Oxford University Jazz Orchestra
Cambridge University Jazz Orchestra
It was enough to see the hordes queuing up to just get inside the ADC last night to feel the anticipation of a good night of entertainment. I remember discovering Clare Cellars and the students packed into every brick corner to hear CUJO play with such bravado before, and was very eager to see them again. This time though, I was intrigued to see how the ADC would serve to host Varsity’s Big Band Battle. Perhaps my hope of some scene like that from The Talented Mr Ripley in Naples, with the sweating bodies, blue smoke and blasting trumpet was a little extreme, but I was rather hoping for at least some sort of onstage ‘trumpet-off’.

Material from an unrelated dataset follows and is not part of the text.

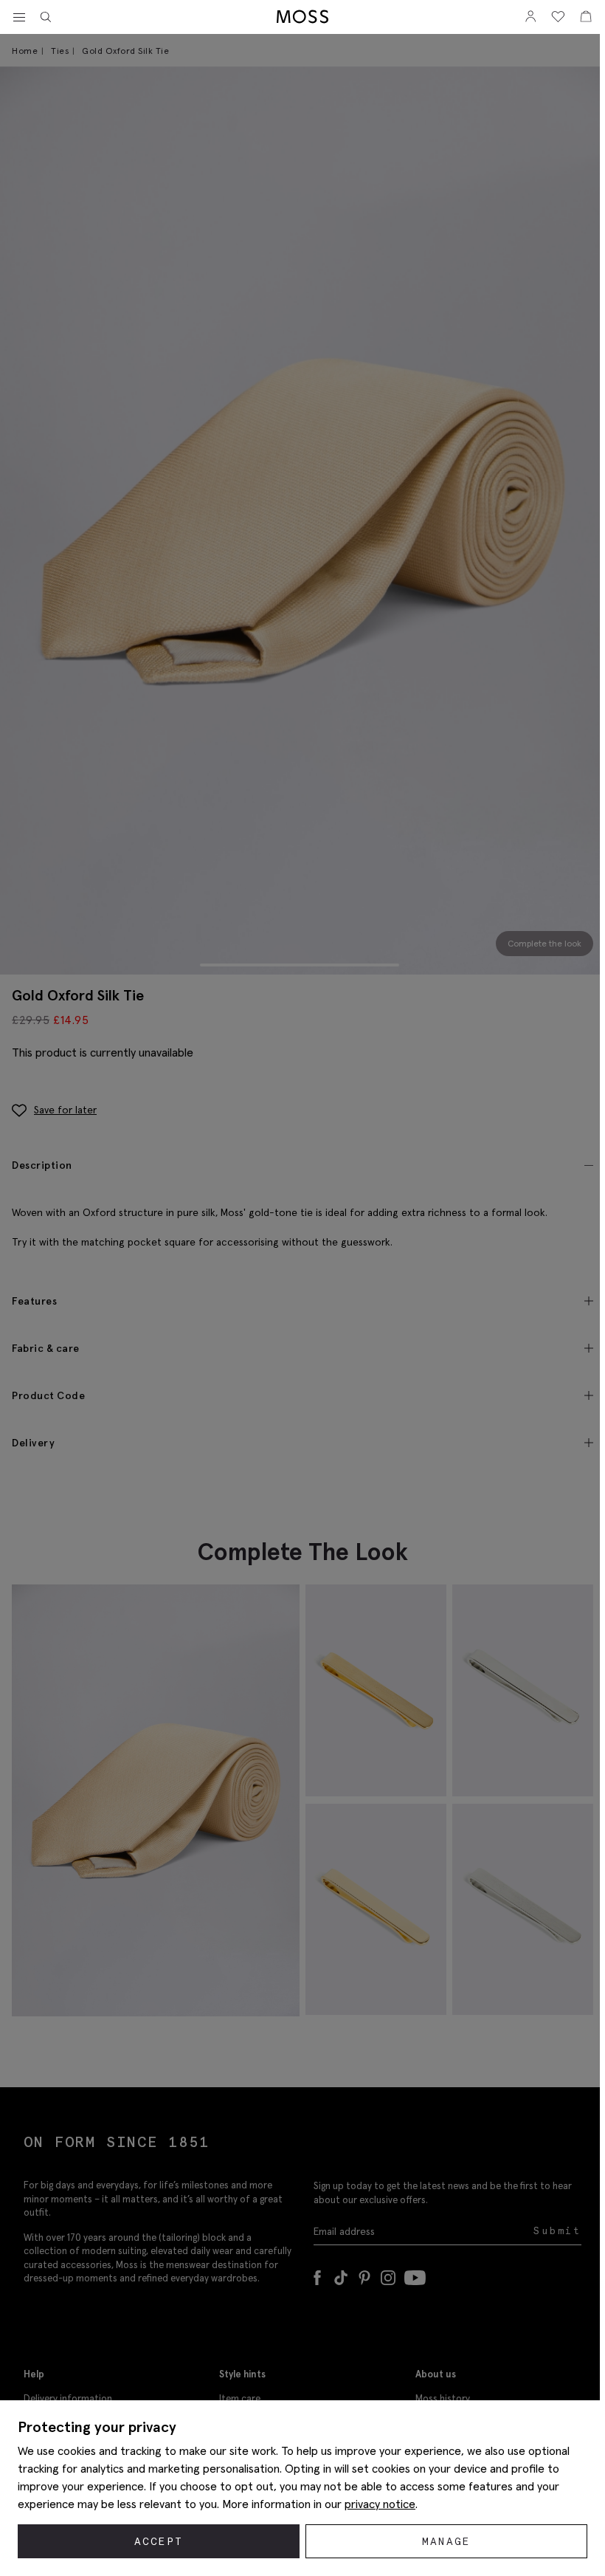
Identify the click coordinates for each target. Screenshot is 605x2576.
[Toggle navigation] (19, 17)
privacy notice (380, 2503)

Oxford kicked off, and were superb. That very first lunge into the music ex nihilo which seems never quite explicable from the vague-seeming wave of the lead’s arm never ceases to amaze and please me. There was something almost Simpsons-like about the bobbing up and down soloists, despite the lack of purple instruments, but the beauty of it all lay in the ease with which it is all executed. With the band all facing straightforward, the experience as spectator is almost as if a group of students rather spontaneously just picked up instruments and began to jam. But very harmoniously. And with some innate tempo regulation. It was wonderful to see Oxford’s band being lead by a woman, expertly bringing the band in whilst simultaneously twisting back round to stat various solos on different instruments. They really were very good.
But yes, Cambridge. Despite being from Oxford, it seems that as well as punting at the better end, the added consonant in CUJO brought with it that edge that like a lime in a Coke adds a zing, you can’t help but react to. There just was more spirit, more ‘va-va-voom’. Not only were there just more instruments, with extra percussion adding an extra dynamism and dimension to the band’s overall structure, but more solos and of course having a strong vocalist, Phoebe Haines, is a supreme asset. Most of the pieces were performed without any vocals however, serving to create a strong intimacy between band and audience. That is another great thing about actually watching the orchestra, so often hidden beneath stages; the facial expressions. The better the musician, the more contorted the expression and shoulder-shaking there is. Were I deaf I might not even have known what I was missing out on. But it would have been a great deal.
It has to be said that the ADC was not the optimum venue for what could be an even more dynamic and daring performance. A big hall with less of an audience-performer divide and more interaction between the bands would be so much more a battle, with alternation between the Universities rather than the otherwise less professional switch-over on an already crammed stage. However, this could not detract from what was a vibrant and dare one say ‘feel-good’? evening of spirit from both performers and audience.
The music on both sides was a wonderful balance between resplendent vitality and quality, whilst being so accessible to the least trained ear. And how exciting to have a Varsity match relying on seducing the audience rather than just securing goals. We were well wooed.